У наших космонавтов бытовые условия на МКС намного хуже, чем были на «Мире», где жилого объема на каждого члена экипажа приходилось в несколько раз больше. На российском сегменте МКС в виду незаконченной сборки экипаж вынужден жить и работать только в одном служебном модуле «Звезда». На «Мире», напомним, их было 6. И это очень существенно.
Сегодня спальные места, прием пищи, туалет, спортзал (беговая дорожка и велоэргометр), проведение большинства научных экспериментов — все в одном модуле. Здесь же размещен и комплекс систем жизнеобеспечения экипажа, и управление другими системами российского сегмента.
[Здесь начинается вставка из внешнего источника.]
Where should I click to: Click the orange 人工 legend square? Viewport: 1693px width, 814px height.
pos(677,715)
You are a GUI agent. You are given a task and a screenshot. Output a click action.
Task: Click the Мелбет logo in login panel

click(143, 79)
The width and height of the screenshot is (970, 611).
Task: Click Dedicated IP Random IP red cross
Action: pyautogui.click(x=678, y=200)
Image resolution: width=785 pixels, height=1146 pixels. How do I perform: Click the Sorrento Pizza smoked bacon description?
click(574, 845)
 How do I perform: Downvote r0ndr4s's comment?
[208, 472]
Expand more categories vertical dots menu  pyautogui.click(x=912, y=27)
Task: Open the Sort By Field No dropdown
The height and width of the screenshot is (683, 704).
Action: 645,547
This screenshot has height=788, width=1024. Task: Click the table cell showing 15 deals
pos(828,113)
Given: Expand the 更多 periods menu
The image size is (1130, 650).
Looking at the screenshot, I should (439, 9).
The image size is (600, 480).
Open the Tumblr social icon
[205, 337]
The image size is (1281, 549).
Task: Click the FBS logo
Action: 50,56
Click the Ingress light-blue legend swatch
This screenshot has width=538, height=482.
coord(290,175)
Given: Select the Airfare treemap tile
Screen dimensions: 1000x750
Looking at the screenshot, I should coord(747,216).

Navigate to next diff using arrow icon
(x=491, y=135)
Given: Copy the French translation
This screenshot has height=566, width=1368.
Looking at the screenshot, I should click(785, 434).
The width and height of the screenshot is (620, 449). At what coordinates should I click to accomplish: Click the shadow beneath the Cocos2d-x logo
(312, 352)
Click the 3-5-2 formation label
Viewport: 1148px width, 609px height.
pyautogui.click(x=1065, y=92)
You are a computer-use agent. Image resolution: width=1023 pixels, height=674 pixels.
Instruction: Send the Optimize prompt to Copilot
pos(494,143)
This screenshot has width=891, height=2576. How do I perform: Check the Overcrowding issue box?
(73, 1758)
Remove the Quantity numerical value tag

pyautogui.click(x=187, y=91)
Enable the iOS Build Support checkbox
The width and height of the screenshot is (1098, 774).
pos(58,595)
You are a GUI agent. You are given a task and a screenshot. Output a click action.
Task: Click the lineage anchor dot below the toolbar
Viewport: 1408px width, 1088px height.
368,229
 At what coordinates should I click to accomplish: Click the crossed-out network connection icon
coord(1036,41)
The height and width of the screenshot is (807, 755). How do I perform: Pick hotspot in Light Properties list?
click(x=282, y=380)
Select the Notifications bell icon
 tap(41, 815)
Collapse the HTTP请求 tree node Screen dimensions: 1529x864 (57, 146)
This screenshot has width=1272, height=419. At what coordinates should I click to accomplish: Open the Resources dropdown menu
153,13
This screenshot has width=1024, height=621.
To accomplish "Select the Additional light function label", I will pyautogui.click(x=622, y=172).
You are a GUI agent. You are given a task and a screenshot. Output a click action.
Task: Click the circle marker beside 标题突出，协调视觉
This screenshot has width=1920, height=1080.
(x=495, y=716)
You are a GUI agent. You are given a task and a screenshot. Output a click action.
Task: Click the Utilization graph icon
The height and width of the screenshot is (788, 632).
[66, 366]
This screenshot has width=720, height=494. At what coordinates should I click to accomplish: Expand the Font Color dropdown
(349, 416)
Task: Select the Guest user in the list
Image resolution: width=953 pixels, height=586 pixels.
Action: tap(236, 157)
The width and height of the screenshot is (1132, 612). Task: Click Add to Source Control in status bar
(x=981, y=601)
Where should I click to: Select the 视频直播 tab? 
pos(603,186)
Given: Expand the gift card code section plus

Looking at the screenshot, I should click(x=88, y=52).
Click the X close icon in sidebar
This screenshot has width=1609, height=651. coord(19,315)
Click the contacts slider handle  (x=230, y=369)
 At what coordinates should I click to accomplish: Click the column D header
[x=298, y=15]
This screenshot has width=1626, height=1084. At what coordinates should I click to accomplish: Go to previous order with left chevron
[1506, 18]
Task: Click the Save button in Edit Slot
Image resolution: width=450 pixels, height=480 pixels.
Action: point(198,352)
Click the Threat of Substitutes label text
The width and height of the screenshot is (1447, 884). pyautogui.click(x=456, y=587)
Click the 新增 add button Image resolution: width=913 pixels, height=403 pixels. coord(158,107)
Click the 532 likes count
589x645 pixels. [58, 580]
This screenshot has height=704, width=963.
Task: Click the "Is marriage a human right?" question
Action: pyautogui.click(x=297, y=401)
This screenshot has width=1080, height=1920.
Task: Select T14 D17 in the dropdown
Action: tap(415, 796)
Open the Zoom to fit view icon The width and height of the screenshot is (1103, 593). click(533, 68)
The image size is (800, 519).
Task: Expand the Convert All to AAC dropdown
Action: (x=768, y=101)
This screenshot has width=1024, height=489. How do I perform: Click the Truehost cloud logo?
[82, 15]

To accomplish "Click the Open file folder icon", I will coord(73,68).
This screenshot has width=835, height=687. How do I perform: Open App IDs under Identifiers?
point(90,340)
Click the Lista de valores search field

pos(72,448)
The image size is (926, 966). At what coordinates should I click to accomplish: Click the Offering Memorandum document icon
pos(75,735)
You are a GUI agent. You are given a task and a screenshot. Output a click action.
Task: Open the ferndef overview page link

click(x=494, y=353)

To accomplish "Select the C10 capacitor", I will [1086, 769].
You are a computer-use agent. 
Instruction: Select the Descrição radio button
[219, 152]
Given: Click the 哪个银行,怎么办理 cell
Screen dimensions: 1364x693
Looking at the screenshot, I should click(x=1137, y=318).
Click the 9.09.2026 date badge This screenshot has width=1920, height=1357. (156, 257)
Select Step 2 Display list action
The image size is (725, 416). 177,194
У партнеров значительно больше жилого объема. У них мы арендовали одно спальное место, когда российский экипаж летал в составе трех человек.
К российскому сегменту до сих пор не пристыкованы самые нужные и перспективные наши модули — «Наука», или МЛМ (многоцелевой лабораторный), НЭМ (научно-энергетический) и «Причал», или УМ (узловой). Они должны составить основу отечественной пилотируемой станции после завершения проекта МКС. Но, откровенно говоря, нет уверенности, что они вообще будут запущены к российскому сегменту.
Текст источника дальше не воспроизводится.